これら3つの染色体疾患が占める割合は生まれてくる胎児の染色体異常症全体の2/3程度であると考えられています。均衡型転座や不均衡型転座などの染色体の構造異常については検査できません。
条件
- 検査前に必ずご夫婦で遺伝カウンセリングを受けていただきます。
- 妊娠8週0日以上、胎児心拍がある方は予約することができますが、検査は妊娠9週からとなります。また、検査日の時点で胎児心拍が確認されない場合、検査は中止となります。
- 検査後の出生児調査にご協力下さい。
- 本検査で異常を指摘され、羊水検査等において異常が判明した場合、分娩後児の状況を出産された病院·医院に問い合わせをさせていただくことがあります。
予約方法
1. 当院で妊婦健診をしている妊婦さん
予定日決定までに直接外来担当医にご相談ください。別日に遺伝カウンセリング外来を予約致します(夫婦同伴)。
2. 当院で妊婦健診をしていない妊婦さん
妊婦さんからの直接の予約は受け付けておりませんので、担当医の先生から当院地域連携室へのFAXをお願い致します。『FAX診療申込書』と『紹介状(診療情報提供書)』は下記からダウンロード後,プリントアウトしてください。
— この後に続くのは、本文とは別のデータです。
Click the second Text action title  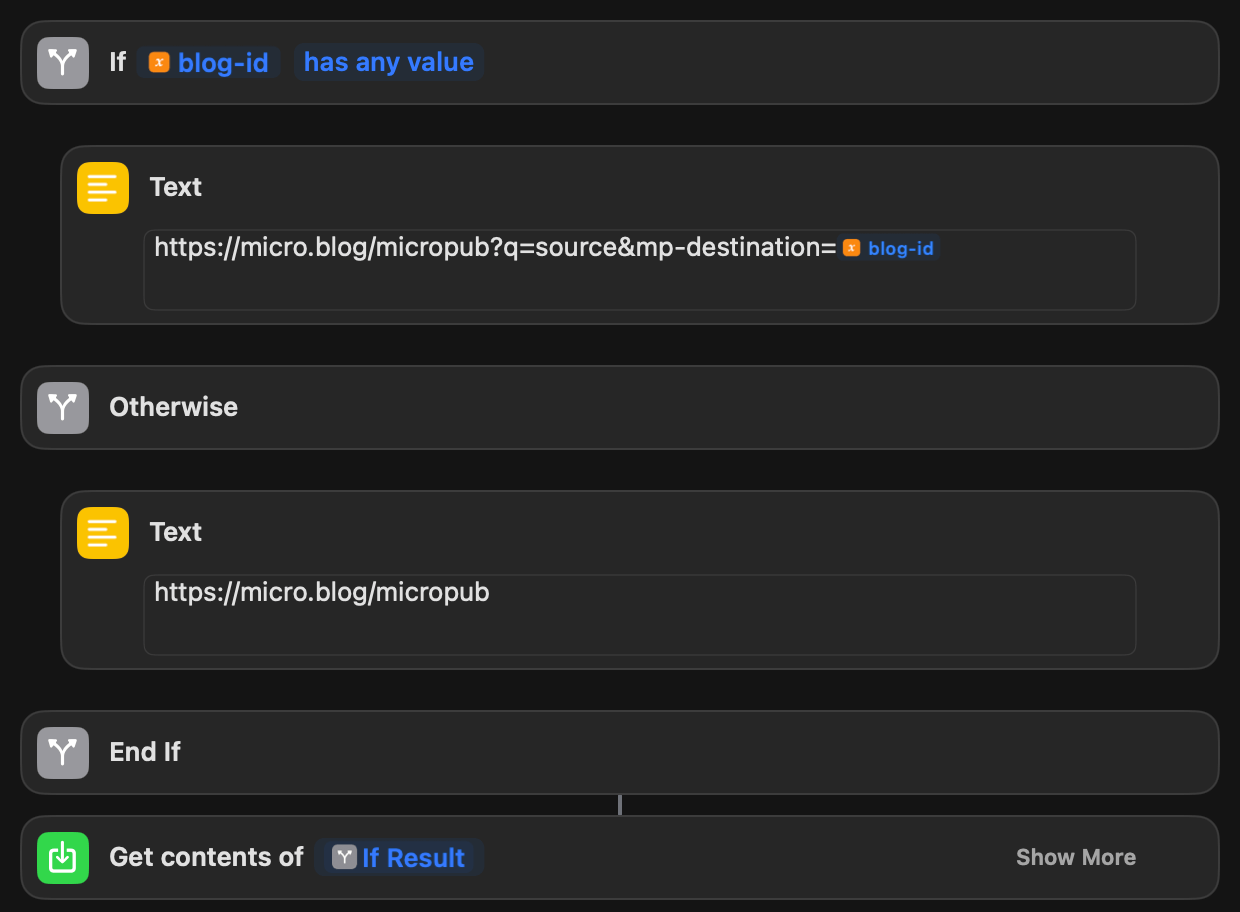[176, 532]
お取りした予約日、時間は担当医の先生にお返事させていただきます。
お問い合わせ
FAX:0853-20-2063 (平日9時から17時まで)
「FAX診療申込書(NIPT検査)」をダウンロードする(PDF:78kB)
お問い合わせは TEL:0853-20-2061 まで。
以下の注意点もお読みください
検査費用:約10〜15万円(当日支払い,カード払い可)
カウンセリング料は別途になります(初回1万円、2回目以降は1回につき5千円)
検査結果には約2週間を要します。検査結果説明はご夫婦で来院してください。
来院時には、外来予約票、紹介状、保険証をお持ち下さい。受診受付時間は下記の通りです。
産科受付:月曜日から金曜日 時間:9時から11時
遺伝カウンセリング:月曜日から金曜日 時間:随時。
紹介をしていただく医療機関の先生へ
大変お手数をおかけしますが、検査希望妊婦さんからの直接の予約は行っておりませんので、上記の検査適応を十分に確認していただき、当院へのFAX予約と紹介状の作成をお願いいたします。産科診察予約日をこちらから先生宛てにFAXさせていただきます。産科診察と遺伝カウンセリングは同日行うよう調整いたします。ただし予約日・時間に関しましては患者さんのご都合を考慮できない場合がありますことをご了解願います。また受診時心拍がない場合は検査ができないことをご承知おきください。検査結果に異常があった場合、当院で確定検査を行います。また、確定検査でも染色体異常があった場合、基本的には当院での分娩をお願いすることになりますが、貴院にて分娩される場合、患者さんが持参される経過報告書にご協力をお願いいたします。また、検査を受けられたすべての方について後日問い合わせさせていただくこともあるかと存じますが、何卒よろしくお願い申し上げます。